# Lf: moss balls



## Bluebarry (Dec 26, 2010)

Looking for different size moss balls

All will be considered , please let me know price and size

Thanks


----------



## TCR (Jul 13, 2010)

lots at petsmart


----------



## Bluebarry (Dec 26, 2010)

You know the prices?


----------



## TCR (Jul 13, 2010)

i think 5-6$ per with assorted sizes


----------



## Grete_J (Oct 5, 2010)

Petsmart sells em for $8 or $9


----------



## Bluebarry (Dec 26, 2010)

Cool, I'll check them out!

Thanks alot guys


----------



## hi-revs (Nov 3, 2010)

Is this the petsmart on grandview?


----------



## TCR (Jul 13, 2010)

I know for sure the one in langley


----------



## roadrunner (Apr 25, 2010)

I've seen some in Petsmart on Marine way in Burnaby. April may have some too.


----------



## JTang (Apr 21, 2010)

How many do u need? I have some available for $5 a ball. Approx. 1.5'' dia.
Pm me if interested.


----------



## hi-revs (Nov 3, 2010)

^ I totally would but coquitlam is kinda fr out for me to pick them up


----------



## Bluebarry (Dec 26, 2010)

still looking for moss balls! wanting to get bigger ones.. size of base balls? 

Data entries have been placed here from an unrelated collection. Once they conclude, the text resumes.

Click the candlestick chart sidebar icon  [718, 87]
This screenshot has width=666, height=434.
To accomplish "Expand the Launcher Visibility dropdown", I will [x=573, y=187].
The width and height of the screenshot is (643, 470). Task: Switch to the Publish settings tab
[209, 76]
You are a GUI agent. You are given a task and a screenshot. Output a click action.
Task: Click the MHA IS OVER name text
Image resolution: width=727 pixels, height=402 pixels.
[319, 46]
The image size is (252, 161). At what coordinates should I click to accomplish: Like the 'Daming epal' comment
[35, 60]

will consider smallers one depending on size! please pm 

thanks


----------



## Bluebarry (Dec 26, 2010)

*LF: moss balls , all size considered!*

LF for any size moss balls, want to buy atleast 5-8 of them,

Please let me know what size and price. Thanks


----------



## Teewa (May 24, 2010)

*java moss*

I sent you a PM, I have some java moss


----------



## Bluebarry (Dec 26, 2010)

Still looking for some.... Anyone got any for sale?


----------



## Bluebarry (Dec 26, 2010)

moss balls moss ballssss... 

daily bumpp


----------



## Bluebarry (Dec 26, 2010)

Still looking for moss balls..


----------



## byron (Apr 23, 2010)

in the same situation with you bud haha


----------



## Bluebarry (Dec 26, 2010)

still lookingg


----------



## K_tan (Jan 4, 2011)

Still have those moss balls? *free bump for bluebarry :bigsmile:



JTang said:


> How many do u need? I have some available for $5 a ball. Approx. 1.5'' dia.
> Pm me if interested.


----------



## Bluebarry (Dec 26, 2010)

lol K tan you want moss balls too? lol if you looking for smaller ones they have some at pet smart =]


----------



## K_tan (Jan 4, 2011)

Yeah i am, but i only need one for my 5g planted tank. Which petsmart are you referring to?



Bluebarry said:


> lol K tan you want moss balls too? lol if you looking for smaller ones they have some at pet smart =]


----------